Tuliskan dengan persis bagian bacaan tentang waktu mustajab untuk berdoa, mulai dari "SAAT MULIA DLM" sampai dengan "Shallallahu ‘alaihi wasallam bersabda.".

== Petikan Bacaan

SAAT MULIA DLM MEMINTA & BERDOA


Saat Mulia dalam Meminta & Berdoa

14122008
pinta & doa
pinta & doa...
Allah memberikan masing-masing waktu dengan keutamaan dan kemuliaan yang berbeda-beda, diantaranya ada waktu-waktu tertentu yang sangat baik untuk berdoa, akan tetapi kebanyakan orang menyia-nyiakan kesempatan baik tersebut. Mereka mengira bahwa seluruh waktu memiliki nilai yang sama dan tidak berbeda. Bagi setiap muslim seharusnya memanfaatkan waktu-waktu yang utama dan mulia untuk berdoa agar mendapatkan kesuksesan, keberuntungan, kemenangan dan keselamatan. Adapun waktu-waktu mustajabah tersebut antara lain.
[1]. Sepertiga Akhir Malam
Dari Abu Hurairah Radhiyallahu ‘anhu bahwasanya Rasulullah Shallallahu ‘alaihi wasallam bersabda.
“Artinya : Sesungguhnya Rabb kami yang Maha Berkah lagi Maha Tinggi turun setiap malam ke langit dunia hingga tersisa sepertiga akhir malam, lalu berfirman ; barangsiapa yang berdoa, maka Aku akan kabulkan, barangsiapa yang memohon, pasti Aku akan perkenankan dan barangsiapa yang meminta ampun, pasti Aku akan mengampuninya”. [Shahih Al-Bukhari, kitab Da'awaat bab Doa Nisfullail 7/149-150]
kemudian…
[2]. Tatkala Berbuka Puasa Bagi Orang Yang Berpuasa
Dari Abdullah bin ‘Amr bin ‘Ash Radhiyallahu ‘anhu bahwa dia mendengar Rasulullah Shallallahu ‘alaihi wa sallam bersabda.
“Artinya : Sesungguhnya bagi orang yang berpuasa pafa saat berbuka ada doa yang tidak ditolak”. [Sunan Ibnu Majah, bab Fis Siyam La Turaddu Da'watuhu 1/321 No. 1775. Hakim dalam kitab Mustadrak 1/422. Dishahihkan sanadnya oleh Bushairi dalam Misbahuz Zujaj 2/17].
[3]. Setiap Selepas Shalat Fardhu
Dari Abu Umamah, sesungguhnya Rasulullah Shallallahu ‘alaihi wa sallam ditanya tentang doa yang paling didengar oleh Allah Subhanahu wa Ta’ala, beliau menjawab.
“Artinya : Di pertengahan malam yang akhir dan setiap selesai shalat fardhu”.
[Sunan At-Tirmidzi, bab Jamiud Da'awaat 13/30. Dishahihkan oleh Al-Albani dalam Shahih Sunan At-Tirmidzi 3/167-168 No. 2782].

[4]. Pada Saat Perang Berkecamuk
Dari Sahl bin Sa’ad Radhiyallahu ‘anhu bahwa Rasulullah Shallallahu ‘alaihi wa
sallam bersabda.

====
== Cuplikan Data

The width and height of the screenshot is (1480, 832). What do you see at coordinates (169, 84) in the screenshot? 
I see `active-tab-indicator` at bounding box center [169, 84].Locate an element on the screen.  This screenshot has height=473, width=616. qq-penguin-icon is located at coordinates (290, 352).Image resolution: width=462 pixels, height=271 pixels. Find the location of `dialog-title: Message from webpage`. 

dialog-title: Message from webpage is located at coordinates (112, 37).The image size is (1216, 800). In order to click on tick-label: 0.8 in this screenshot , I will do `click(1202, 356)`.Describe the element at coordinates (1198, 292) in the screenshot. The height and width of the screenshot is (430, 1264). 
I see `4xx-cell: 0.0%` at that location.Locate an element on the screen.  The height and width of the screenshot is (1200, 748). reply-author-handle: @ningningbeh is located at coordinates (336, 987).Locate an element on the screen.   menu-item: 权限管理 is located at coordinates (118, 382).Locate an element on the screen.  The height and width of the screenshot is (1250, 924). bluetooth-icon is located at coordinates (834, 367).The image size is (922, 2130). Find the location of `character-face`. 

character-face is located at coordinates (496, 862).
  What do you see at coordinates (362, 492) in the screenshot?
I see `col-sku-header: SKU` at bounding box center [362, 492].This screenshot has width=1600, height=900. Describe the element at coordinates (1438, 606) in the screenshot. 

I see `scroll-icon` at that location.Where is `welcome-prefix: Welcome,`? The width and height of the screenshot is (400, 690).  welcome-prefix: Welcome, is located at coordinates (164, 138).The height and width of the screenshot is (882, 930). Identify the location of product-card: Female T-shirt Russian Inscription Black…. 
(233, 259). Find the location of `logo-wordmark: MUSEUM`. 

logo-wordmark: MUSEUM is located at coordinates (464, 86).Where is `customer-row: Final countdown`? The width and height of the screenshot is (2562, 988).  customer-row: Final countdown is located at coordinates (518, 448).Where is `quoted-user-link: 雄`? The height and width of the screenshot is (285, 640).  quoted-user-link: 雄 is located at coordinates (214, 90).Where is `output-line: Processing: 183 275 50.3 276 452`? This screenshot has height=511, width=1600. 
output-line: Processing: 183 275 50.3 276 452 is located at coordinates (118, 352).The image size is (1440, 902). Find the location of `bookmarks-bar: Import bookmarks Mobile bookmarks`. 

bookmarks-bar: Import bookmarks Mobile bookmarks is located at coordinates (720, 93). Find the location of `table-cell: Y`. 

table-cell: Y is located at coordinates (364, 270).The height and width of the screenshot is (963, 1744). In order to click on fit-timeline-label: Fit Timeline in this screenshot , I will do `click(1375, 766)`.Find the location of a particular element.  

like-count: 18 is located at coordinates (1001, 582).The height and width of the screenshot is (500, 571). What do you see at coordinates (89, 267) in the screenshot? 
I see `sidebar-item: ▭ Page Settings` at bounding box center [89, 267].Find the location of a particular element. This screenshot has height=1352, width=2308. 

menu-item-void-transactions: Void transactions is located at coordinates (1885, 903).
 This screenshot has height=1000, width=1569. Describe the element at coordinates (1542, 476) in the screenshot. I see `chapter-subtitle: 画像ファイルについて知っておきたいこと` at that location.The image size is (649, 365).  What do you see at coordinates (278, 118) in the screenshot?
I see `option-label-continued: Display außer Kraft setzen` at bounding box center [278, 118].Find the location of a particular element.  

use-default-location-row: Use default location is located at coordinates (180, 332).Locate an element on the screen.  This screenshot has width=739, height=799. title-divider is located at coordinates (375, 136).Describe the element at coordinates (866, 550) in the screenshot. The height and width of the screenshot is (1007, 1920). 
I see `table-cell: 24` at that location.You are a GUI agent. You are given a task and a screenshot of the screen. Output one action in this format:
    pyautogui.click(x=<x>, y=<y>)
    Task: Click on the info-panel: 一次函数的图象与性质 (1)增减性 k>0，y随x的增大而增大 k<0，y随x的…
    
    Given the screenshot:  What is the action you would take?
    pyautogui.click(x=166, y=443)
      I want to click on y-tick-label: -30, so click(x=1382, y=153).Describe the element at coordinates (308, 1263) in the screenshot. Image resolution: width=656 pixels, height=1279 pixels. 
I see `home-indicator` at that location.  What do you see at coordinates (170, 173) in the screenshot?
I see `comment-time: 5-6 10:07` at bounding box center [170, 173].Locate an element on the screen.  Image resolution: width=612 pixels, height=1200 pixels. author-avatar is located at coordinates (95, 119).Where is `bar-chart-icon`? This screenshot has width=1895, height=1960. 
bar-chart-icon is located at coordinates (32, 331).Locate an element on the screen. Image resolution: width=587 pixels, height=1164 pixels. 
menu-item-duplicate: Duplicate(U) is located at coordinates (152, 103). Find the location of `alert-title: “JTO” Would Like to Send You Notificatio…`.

====

» **Hasil Tugas**
SAAT MULIA DLM MEMINTA & BERDOA


Saat Mulia dalam Meminta & Berdoa

14122008
pinta & doa
pinta & doa...
Allah memberikan masing-masing waktu dengan keutamaan dan kemuliaan yang berbeda-beda, diantaranya ada waktu-waktu tertentu yang sangat baik untuk berdoa, akan tetapi kebanyakan orang menyia-nyiakan kesempatan baik tersebut. Mereka mengira bahwa seluruh waktu memiliki nilai yang sama dan tidak berbeda. Bagi setiap muslim seharusnya memanfaatkan waktu-waktu yang utama dan mulia untuk berdoa agar mendapatkan kesuksesan, keberuntungan, kemenangan dan keselamatan. Adapun waktu-waktu mustajabah tersebut antara lain.
[1]. Sepertiga Akhir Malam
Dari Abu Hurairah Radhiyallahu ‘anhu bahwasanya Rasulullah Shallallahu ‘alaihi wasallam bersabda.